PROVIDED INFORMATION Start Marker
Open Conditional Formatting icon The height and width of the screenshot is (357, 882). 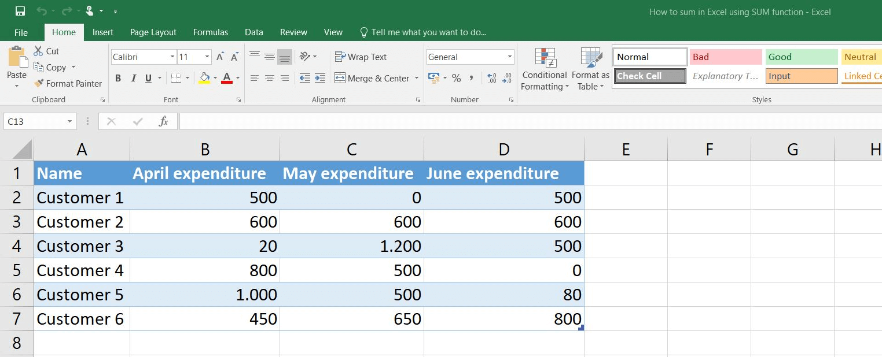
PROVIDED INFORMATION End Marker
PROVIDED INFORMATION Start Marker
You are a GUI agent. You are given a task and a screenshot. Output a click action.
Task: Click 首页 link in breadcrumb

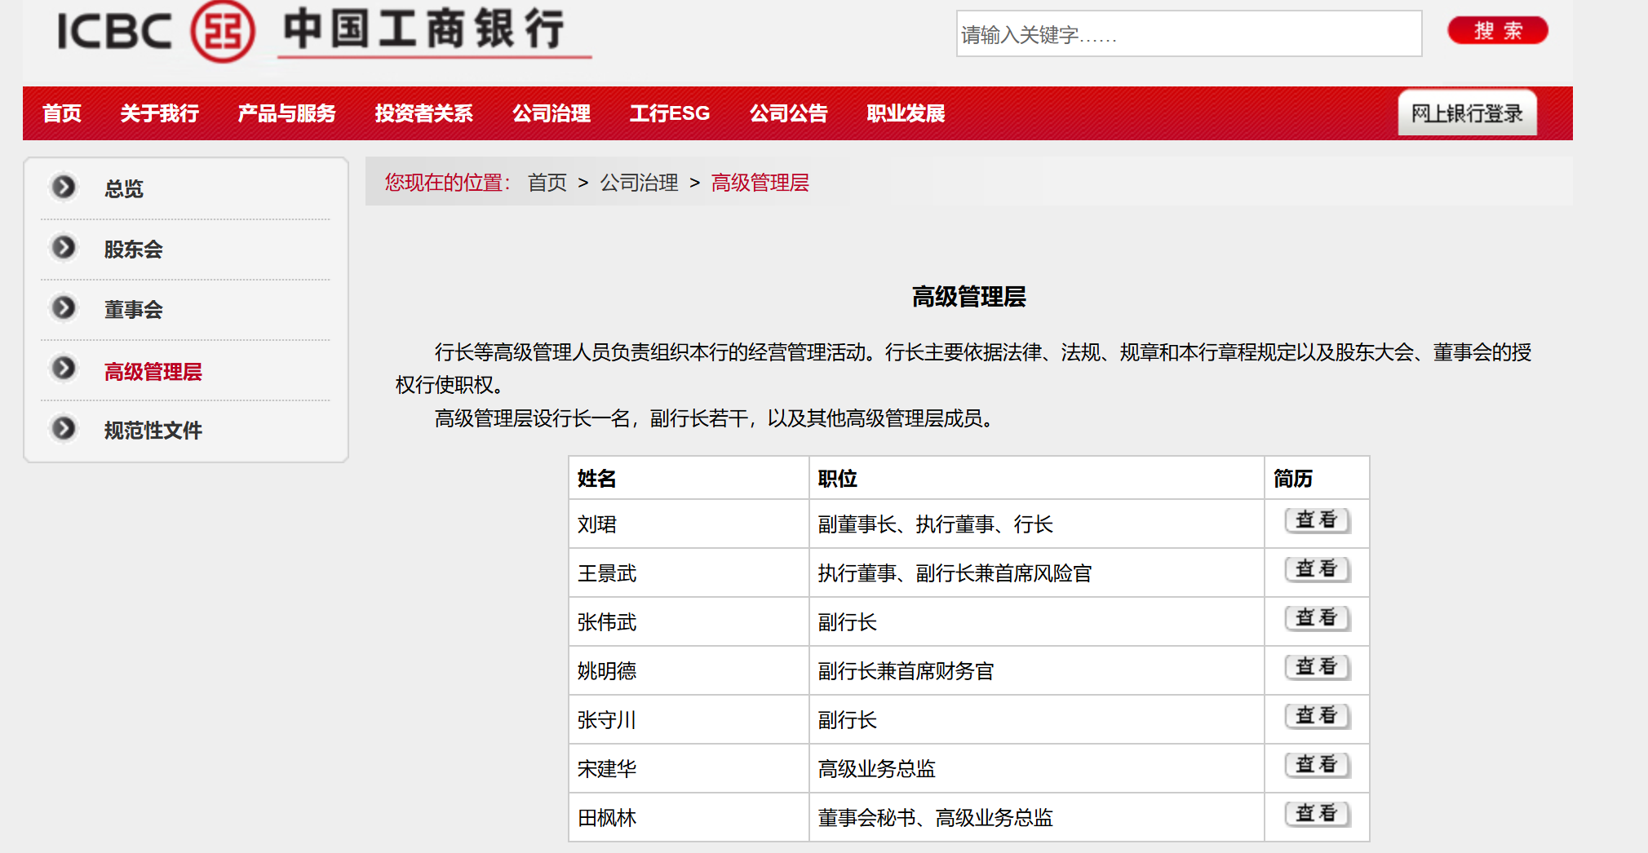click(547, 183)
PROVIDED INFORMATION End Marker
PROVIDED INFORMATION Start Marker
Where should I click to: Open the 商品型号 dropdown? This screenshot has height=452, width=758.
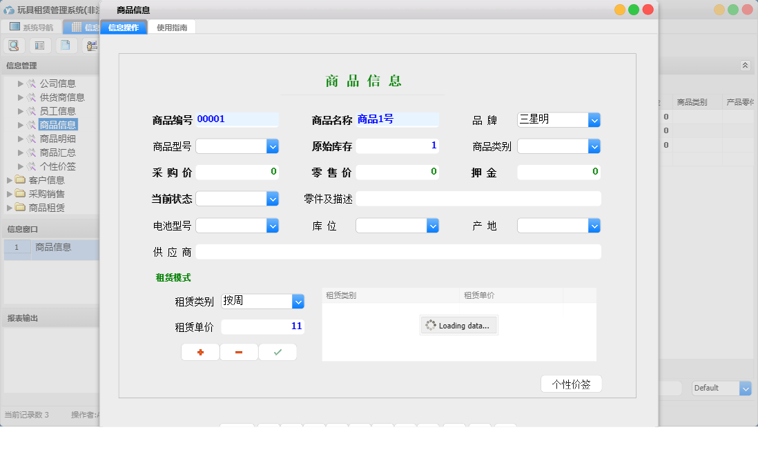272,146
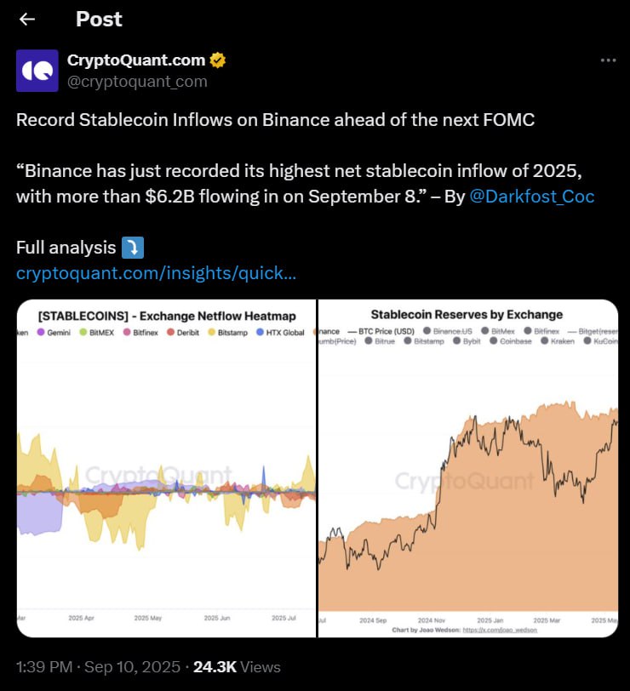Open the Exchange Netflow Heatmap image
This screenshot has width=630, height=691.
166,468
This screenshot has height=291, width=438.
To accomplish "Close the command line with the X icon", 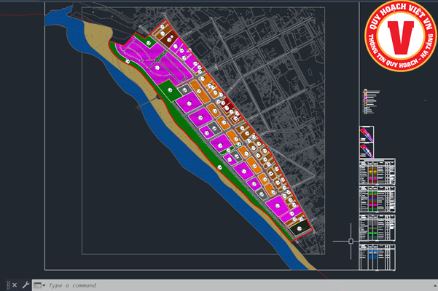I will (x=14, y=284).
PROVIDED INFORMATION End Marker
= YOUR GOAL =
In the entries above, find the line with "Where should I" and the line with "This screenshot has height=291, width=438.". Return exactly those lines and all the ones between them, pictures excluded.

= ANSWER FOR THIS EXERCISE =
Where should I click to: Open the 商品型号 dropdown? This screenshot has height=452, width=758.
272,146
Open the Exchange Netflow Heatmap image
This screenshot has width=630, height=691.
166,468
This screenshot has height=291, width=438.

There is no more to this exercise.